旧くても

nostalji2014-05-10

ビデオに録画保存していた『七つの顔』(1946年・大映/監督:松田定次)を観る。片岡千恵蔵の“七つの顔の男”シリーズの第1作目です。華やかなレビューの舞台から人気スターの清川みどり(轟夕起子)が誘拐されるんですな。みどりは身につけていたダイヤのネックレスを奪われて解放されるのですが、彼女の証言から都知事選に立候補していた野々宮信吾(月形龍之介)が逮捕されます。野々宮から贈られた花束が発火して楽屋が火事になり、そのドサクサでみどりが誘拐されたこと。野々宮がネックレスの所有者に借金して断られていること。野々宮の屋敷から犯人がつけていた仮面が発見されたことが証拠になるのですが、証拠がそろいすぎていることに探偵・多羅尾伴内片岡千恵蔵)は不審を抱き……

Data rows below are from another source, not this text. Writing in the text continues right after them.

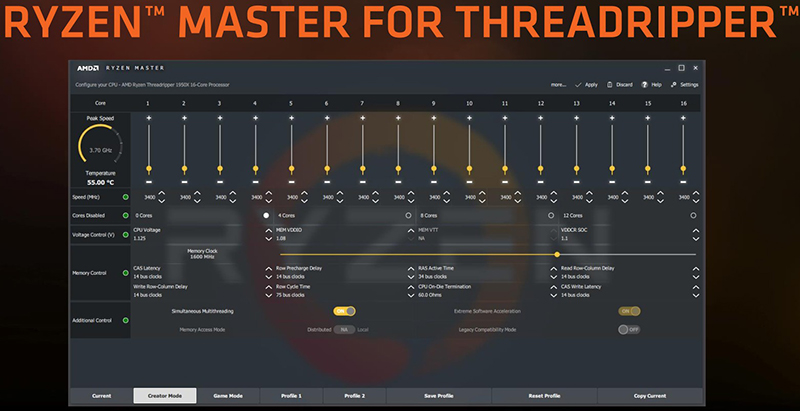
Task: Click the Reset Profile button
Action: (x=544, y=396)
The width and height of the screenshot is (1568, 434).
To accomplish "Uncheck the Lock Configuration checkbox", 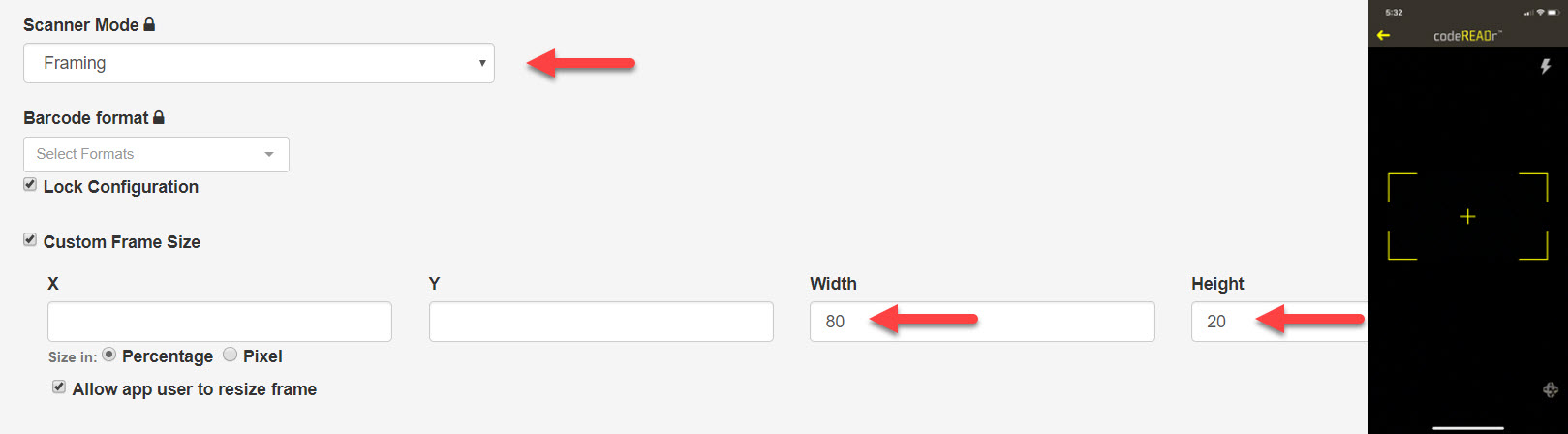I will (30, 185).
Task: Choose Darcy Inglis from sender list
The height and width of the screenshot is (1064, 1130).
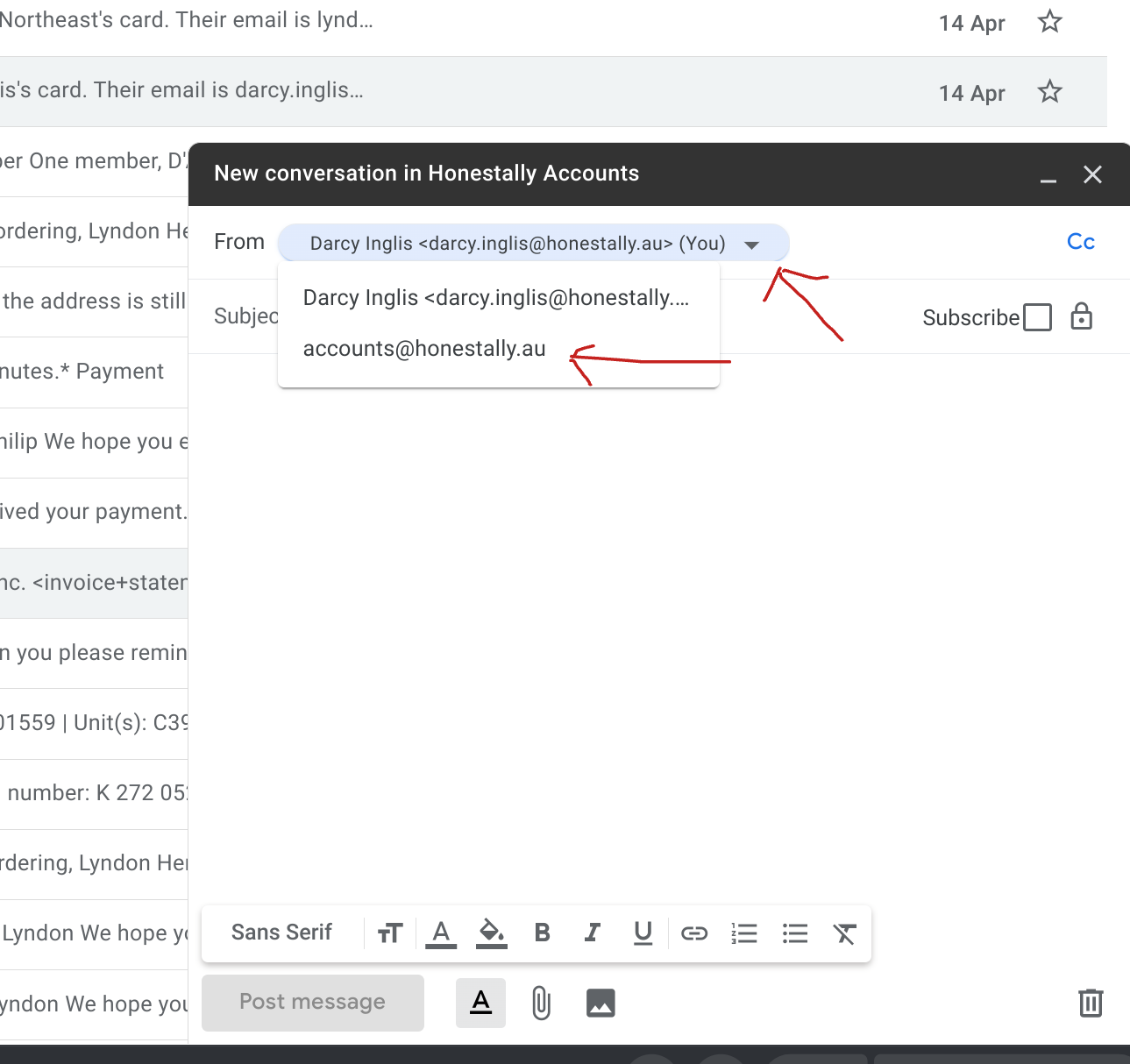Action: pos(495,298)
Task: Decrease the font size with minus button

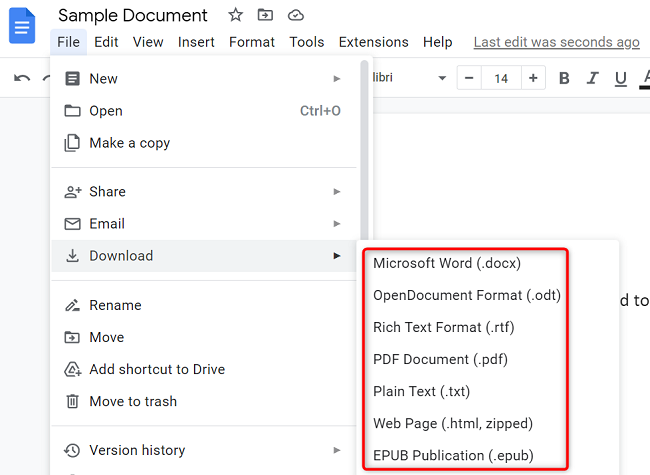Action: point(468,78)
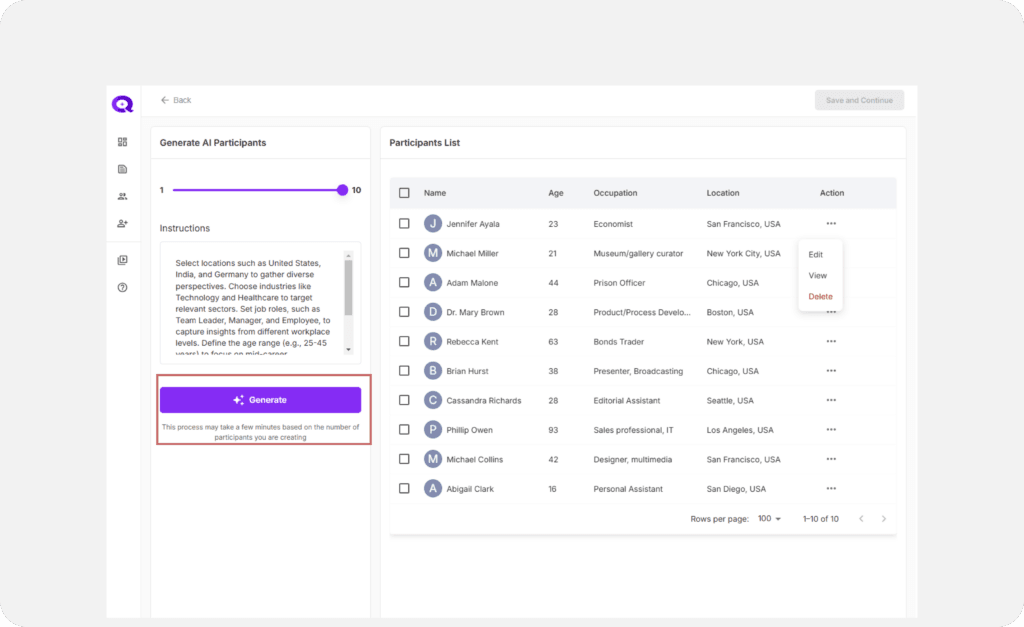Open action menu for Jennifer Ayala

pyautogui.click(x=831, y=223)
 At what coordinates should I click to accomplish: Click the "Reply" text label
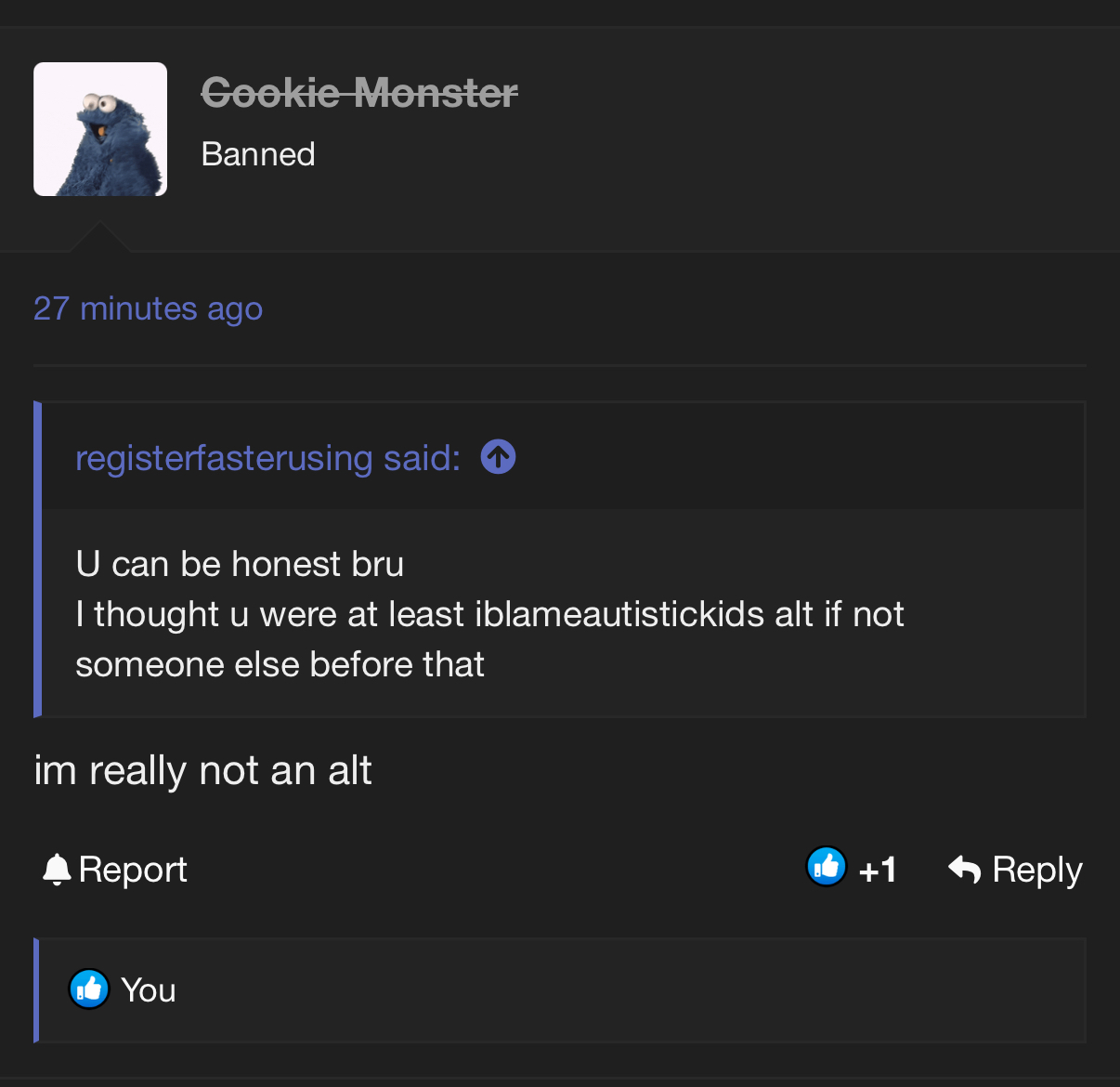pos(1036,871)
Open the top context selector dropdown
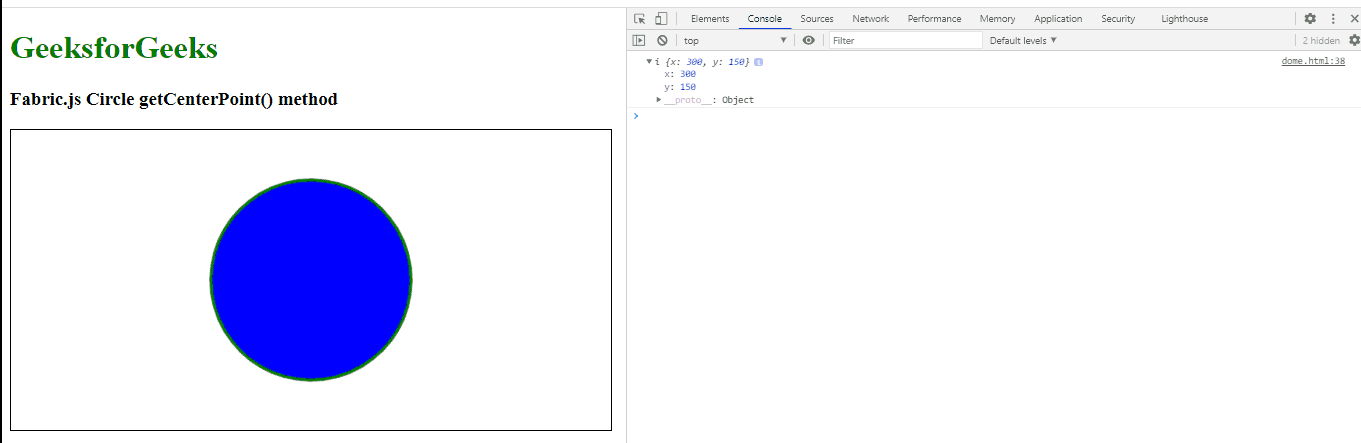The height and width of the screenshot is (443, 1361). [735, 40]
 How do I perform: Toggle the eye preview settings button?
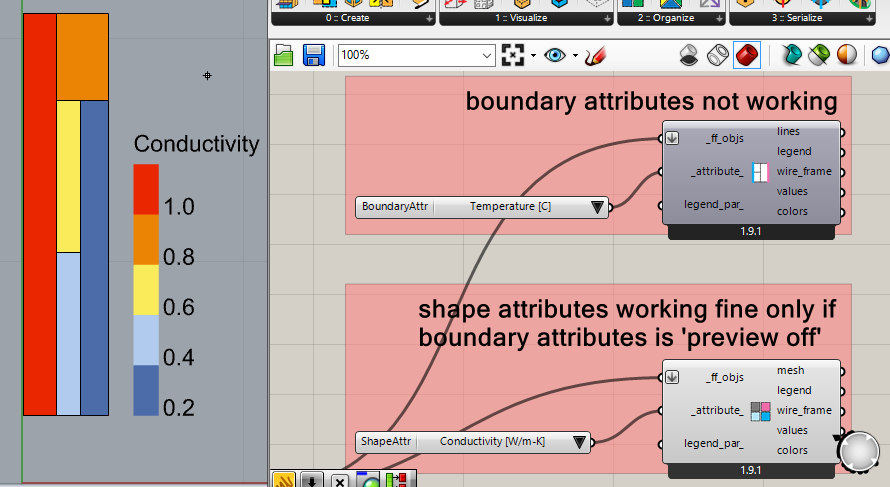pyautogui.click(x=555, y=55)
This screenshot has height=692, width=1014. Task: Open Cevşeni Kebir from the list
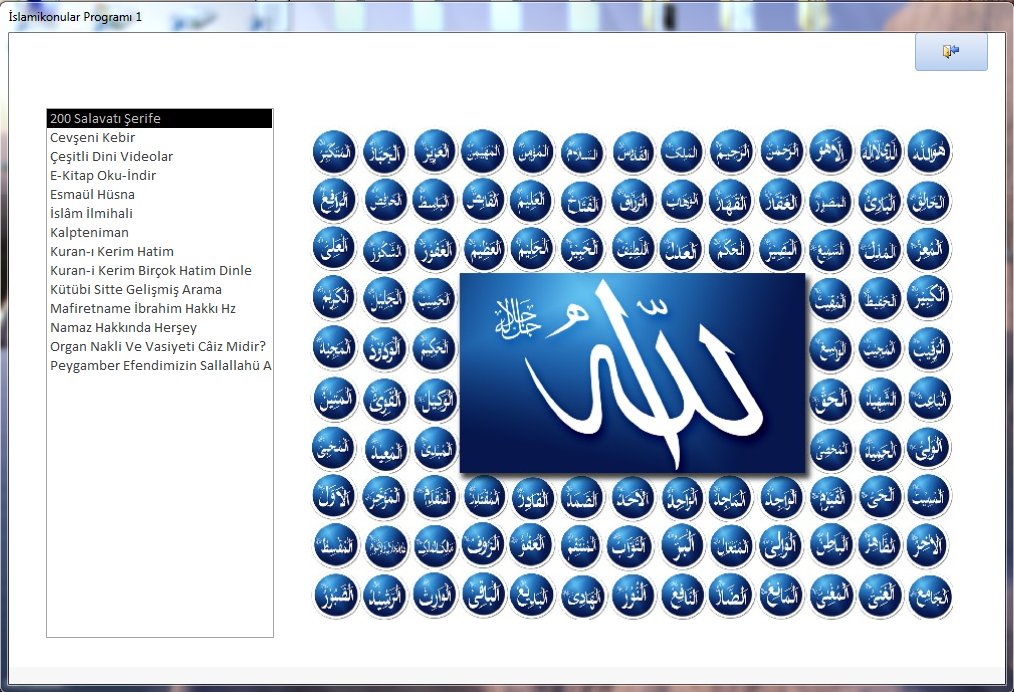93,138
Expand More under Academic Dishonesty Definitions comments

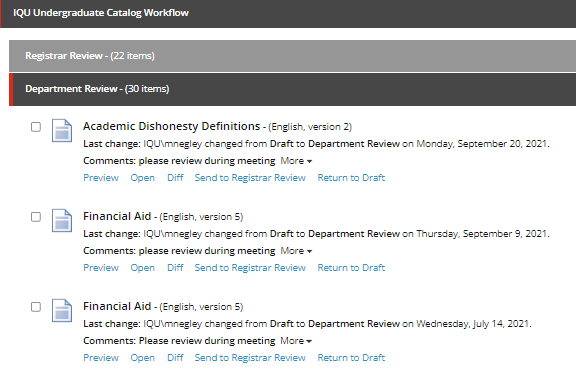pyautogui.click(x=296, y=161)
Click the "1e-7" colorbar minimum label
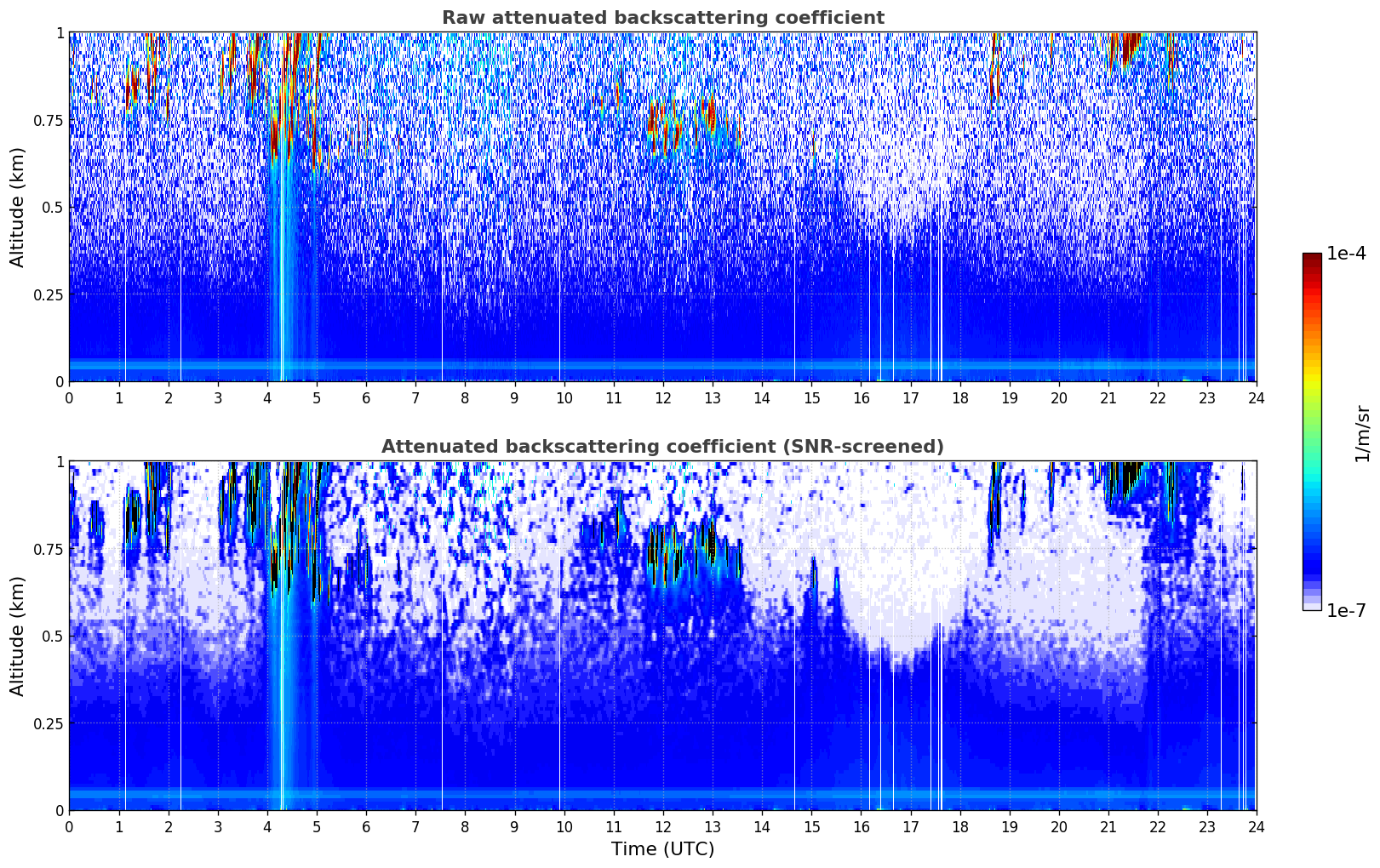The width and height of the screenshot is (1380, 868). pyautogui.click(x=1346, y=610)
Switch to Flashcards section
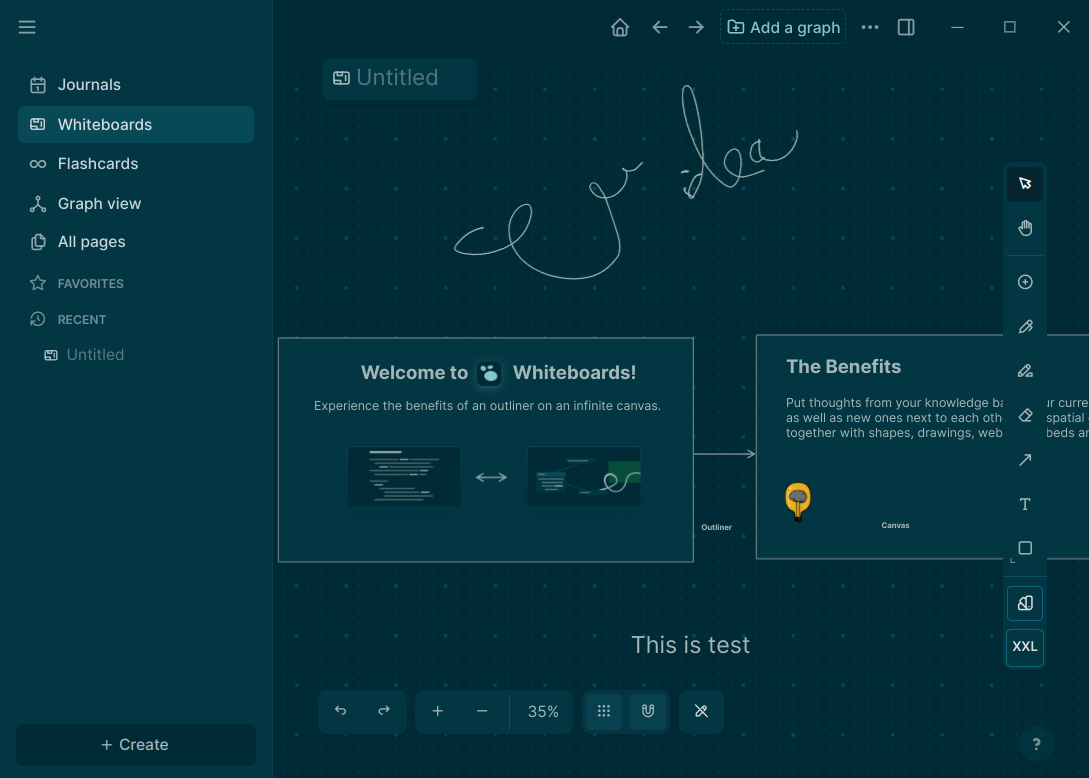The width and height of the screenshot is (1089, 778). [97, 163]
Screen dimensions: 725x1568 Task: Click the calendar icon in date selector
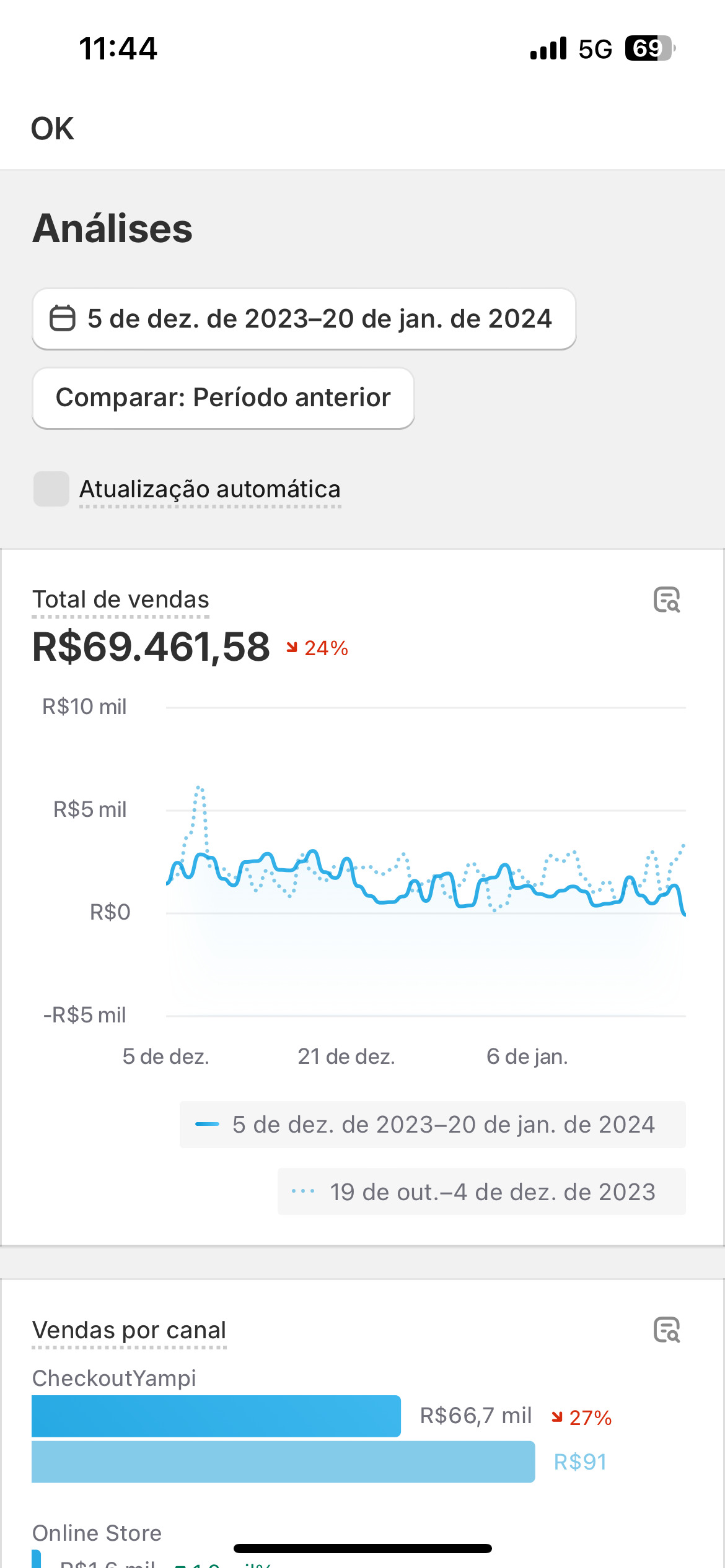tap(63, 319)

事件が起こる前に、何故かレビューの舞台で手品師として登場し、多羅尾伴内となって押し売り的にみどりから事件解決の依頼を受けます。老警官となって留置所にいる野々宮から疑問点を訊きだし、事件の黒幕(上田吉二郎)に新聞記者となって近づき、実行犯(原健策)に傴僂の占い師となって揺さぶりをかけ、犯人の一人を片目の運転手となって捕まえます。悪党一味(潔癖な野々宮が知事となっては困る利権にむらがる連中)が集まったところへ、七つの顔の男は正義と真実の使徒・藤村大造となって事件の真相を暴くのね。娯楽に飢えていた終戦直後の大衆が歓ぶ内容です。最後はカーチェイスまであり、愉しめま〜す。